Les Etats-Unis se sont retirés ce 1er février du traité sur les armes nucléaires de portée intermédiaire (INF), aboutissement d'une décision annoncée le 20 octobre 2018 par Donald Trump, et de l'ultimatum adressé début décembre à la Russie, lui donnant 60 jours pour s'y conformer.
Signé en 1987, le traité INF avait mis un terme à la crise des euromissiles déclenchée dans les années 1980 par le déploiement des SS-20 soviétiques à têtes nucléaires ciblant les capitales occidentales, en abolissant l'usage des missiles d'une portée de 500 à 5 500 km.
Mais depuis plusieurs mois, Washington accuse Moscou de «violations flagrantes» du traité INF et lui demande de «détruire son système de missiles non conformes», comme l'avait notamment fait savoir la sous-secrétaire d'Etat américaine chargée du Contrôle des armements et des Affaires de sécurité internationales, Andrea Thompson, mi-décembre.
Au cœur du conflit, se trouve le système de missiles 9M729, un missile terrestre pouvant être porteur d'une tête nucléaire et dont la portée dépasse 500 kilomètres – selon l'OTAN et les Etats-Unis – ce qui le ferait tomber sous le coup du traité INF. Pour le secrétaire général de l'OTAN, Jens Stoltenberg, ces missiles pourraient en effet frapper les villes d'Europe en quelques minutes après avoir été tirés de l'intérieur depuis le territoire russe.
Moscou s'inquiète du déploiement de systèmes américains en Roumanie et en Pologne
Des accusations fermement réfutées par Moscou, qui a joué la transparence sur la question en présentant en janvier à la presse le système de missiles mis en cause par les Etats-Unis, insistant sur le fait qu'il avait une portée maximale de 480 km et qu'il respectait respectait donc le traité.
Durant une conférence à Pékin avec les autres membres du Conseil de sécurité de l'ONU, le vice-ministre russe des Affaires étrangères, Sergueï Riabkov, avait fait savoir que le dialogue bilatéral piétinait sur certains aspects car l'une des parties refusait «à dessein» de poursuivre les discussions, une référence à peine voilée aux Etats-Unis. «En ce qui concerne la Russie, il n'y a rien à nous reprocher.
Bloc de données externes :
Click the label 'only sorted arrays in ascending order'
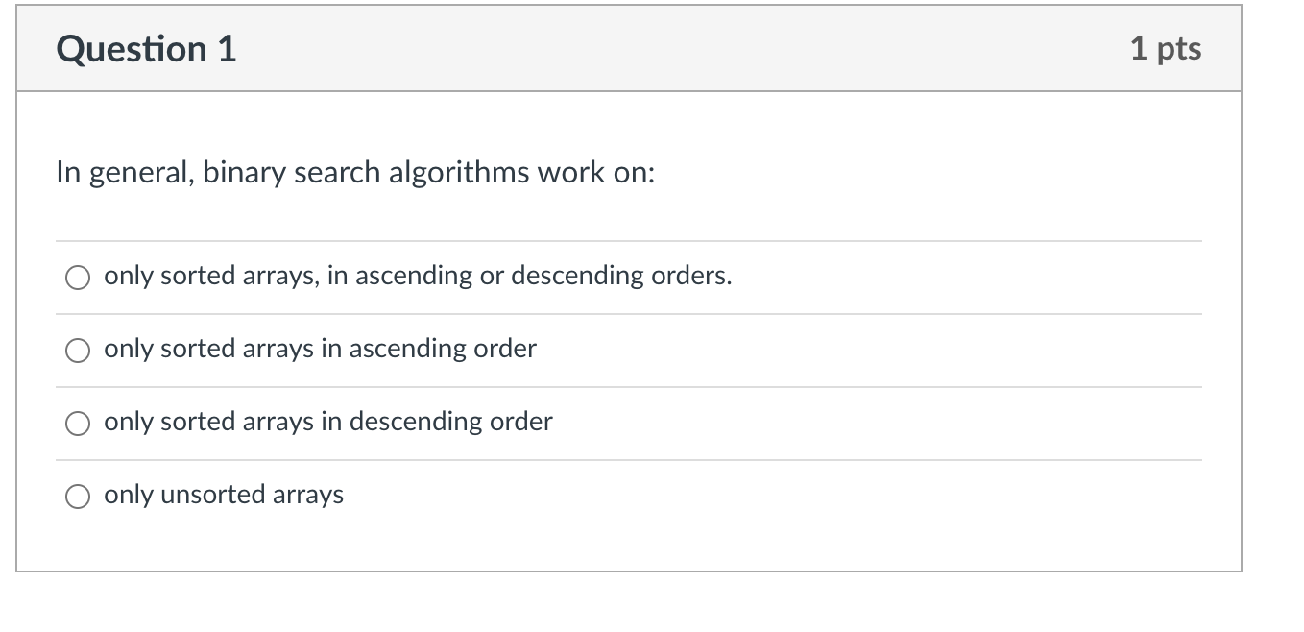click(x=320, y=349)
Nous sommes toujours prêts au dialogue sur tous les sujets, y compris sur les problèmes actuels les plus difficiles et à faire preuve de la transparence la plus totale. Nous attendons de nos partenaires la même approche», avait-il précisé.
Mais la diplomatie russe ne se faisait pas d'illusions pour autant concernant la volonté des Etats-Unis de parvenir à un terrain d'entente. Sergueï Riabkov avait ainsi noté qu'il n'y avait eu «aucune réaction» des Etats-Unis quant aux inquiétudes exprimées par la Russie concernant le développement de nouveaux missiles et drones, et sur le déploiement de systèmes américains en Roumanie et en Pologne.
Pour le ministre russe des Affaires étrangères, Sergueï Lavrov, l'intransigeance de la position américaine, due à l'incapacité de l'Occident à accepter «la réalité d'un monde multipolaire émergent» et son désir d'imposer sa volonté à la communauté internationale, fait peser des risques sur la sécurité du monde.
«Ce qui se passe est entièrement de la responsabilité de Washington», a accusé Sergueï Riabkov, affirmant être «inquiet pour le futur de la sécurité européenne et internationale».
Une décision prise «il y a longtemps à Washington»
Pour autant, Moscou n'est qu'à moitié surpris par la tournure prise par les événements, car la situation actuelle s'inscrit dans une logique antérieure à l'arrivée au pouvoir de Donald Trump. «La réticence des Américains à entendre nos arguments et à mener des négociations de fond avec la Russie semble indiquer que la décision de rompre le traité avait déjà été prise il y a longtemps à Washington», a déclaré le porte-parole du Kremlin Dmitri Peskov, le 1er février.
Et pour cause, dès 2015, la Russie avait fait part de son inquiétude après la publication d’un rapport du bureau du général Martin Dempsey, membre de l’état-major des armées des Etats-Unis.
Dans ce rapport, l’administration américaine faisait état de ses réflexions quant à la possibilité de déployer des missiles de portée intermédiaire en Europe et en Asie, qui seraient capable de détruire des cibles militaires sur le territoire de la Russie, en cas de dénonciation du traité INF. Le rapport mentionnait quatre types de missiles potentiels qui pourraient «aider à combler […] une lacune de capacités» due au traité.
Il était donc attendu que, dès le 20 octobre 2018 lors de l'annonce du retrait américain, Donald Trump se soit empressé d'ajouter que les Etats-Unis allaient désormais «développer ces armes [nucléaires de portée intermédiaire]».